▶ [Цитируемый отрывок]
И добрый конь не обманул. Не обманули и "пристанодержатели" вдоль дороги. Прошло немного времени, и Гершуни, благополучно проехав до Владивостока железной дорогой, сидел уже на палубе небольшого парохода, который, по выполнении всех законных формальностей, выходил в открытое море. Вокруг Гершуни сидело шесть человек: пять японских социалистов и один русский эмигрант...
О предстоящем необыкновенном событии было дано знать по кабелю в Сан-Франциско. Оттуда телеграммой был извещен Нью-Йорк. Русско-еврейская улица гудела, как растревоженный улей. Повсюду шли сборы - встречать "воскресшего из мертвых".
{271} "От одного соприкосновения с ним все мы точно помолодели, рассказывал потом один из крупных местных общественников. - Что он говорил? Важнее даже не это, а как он говорил... как ставил все вопросы - в упор! как глядел в глаза"... "Да он вообще говорил мало. Кажется, будто он всегда молчит, но всё видит", - такими и подобными отзывами обменивались видевшие его впервые люди. Всех привлекала чрезвычайная простота его обращения. "Ни одной фразы и ни малейшей позы"...
В Америке у Гершуни был замечательный разговор с Аб. Каганом, редактором еврейской социалистической газеты "Форвертс": Каган, сам бывший член народовольческого кружка в России, ребром поставил перед ним вопрос: какие чувства испытывал он после успешного совершения террористического акта?
Гершуни после продолжительного молчания поднял на Аб. Кагана глаза, резко выделявшиеся на его побледневшем лице. "В это время чувствуешь себя плохо, потому что знаешь, что участвовал в отнятии человеческой жизни..."

▶ [Цель упражнения]
Продолжите отрывок о Гершуни, начав сразу после его последнего предложения.

▶ [Исходный материал]
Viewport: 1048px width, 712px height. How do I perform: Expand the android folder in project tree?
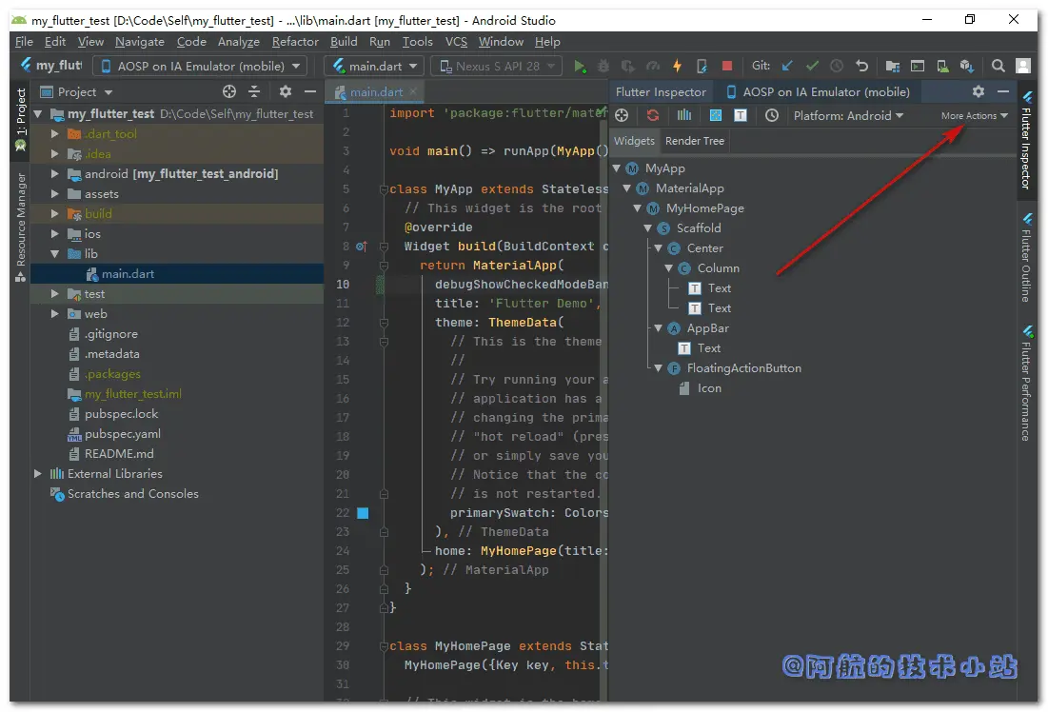55,174
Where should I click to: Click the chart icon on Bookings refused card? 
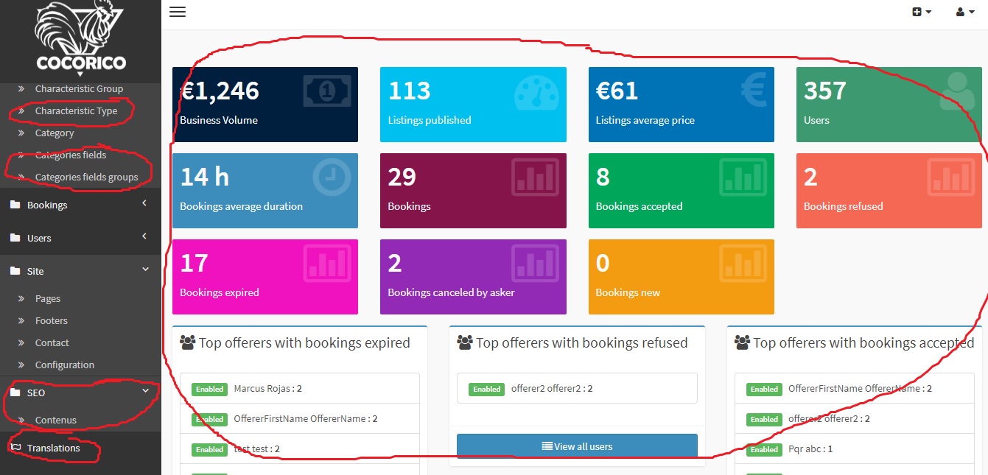point(952,177)
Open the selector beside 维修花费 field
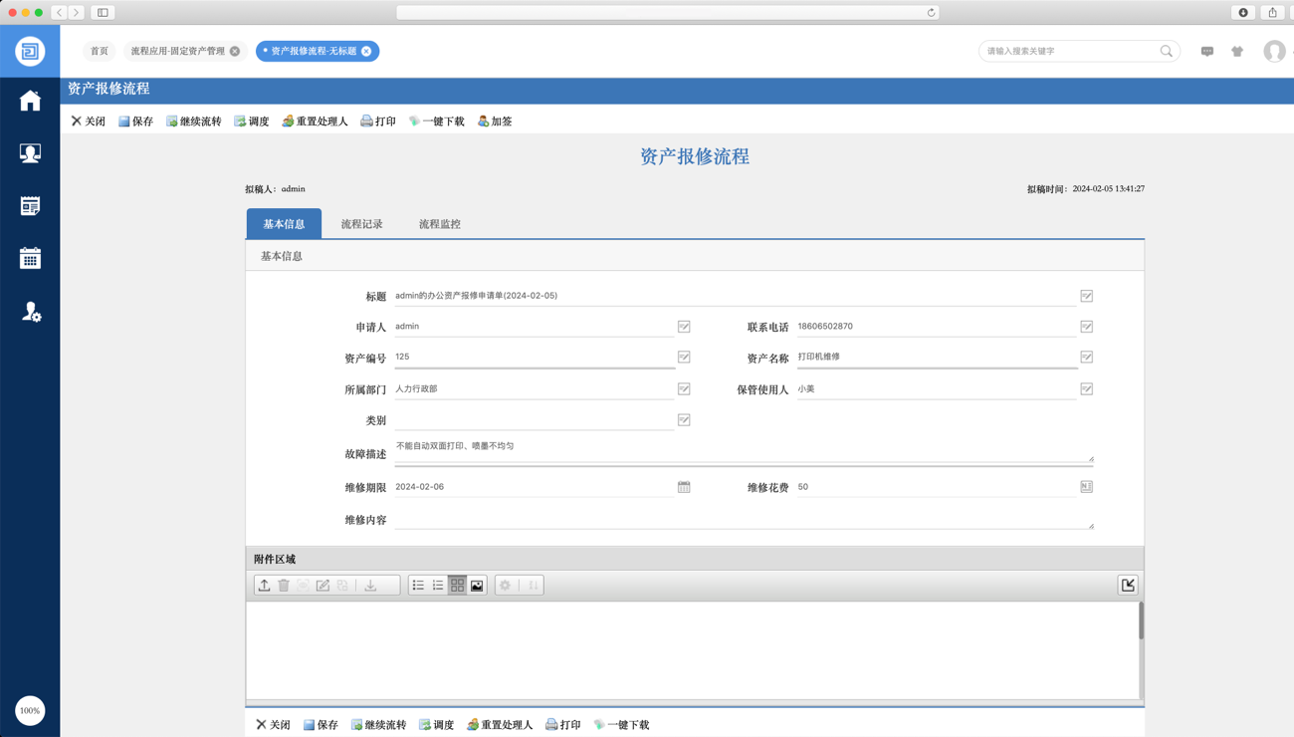This screenshot has height=737, width=1294. [x=1086, y=487]
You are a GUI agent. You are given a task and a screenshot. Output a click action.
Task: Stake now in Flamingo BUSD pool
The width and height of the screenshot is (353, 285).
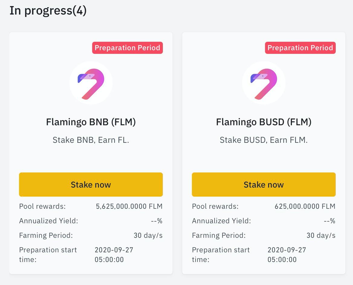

▶ [Правильный ответ]
В этом был весь Гершуни. Мне вспоминается его рассказ о том, как в Шлиссельбурге до него дошла весть об ожидаемой амнистии, новом строе, народном представительстве и т. п. и какой это вызвало в нем взрыв небывалой, восторженной радости. "Неужели? - спрашивал он себя. И уж действительно в России можно будет жить? Уж не нужно будет ни убивать, ни умирать за убийства? Настал уже этот благословенный момент? Револьвер и бомба могут уже быть оставлены там, за порогом новой жизни, как мрачное наследие мрачного бесправия, как мрачное орудие защиты от дикого произвола и насилия властных и сильных - над бесправными и слабыми". Никто радостнее его не прощался с такой политической борьбой, в которой необходимыми участниками является револьвер, динамит и баррикада. И для него была большим ударом суровая правда, что царское самодержавие и не думало серьёзно отказаться от террора сверху, что оно пошло на видимость уступок, чтобы лишь получить передышку, и что борьбе суждено возобновиться с еще большей жестокостью.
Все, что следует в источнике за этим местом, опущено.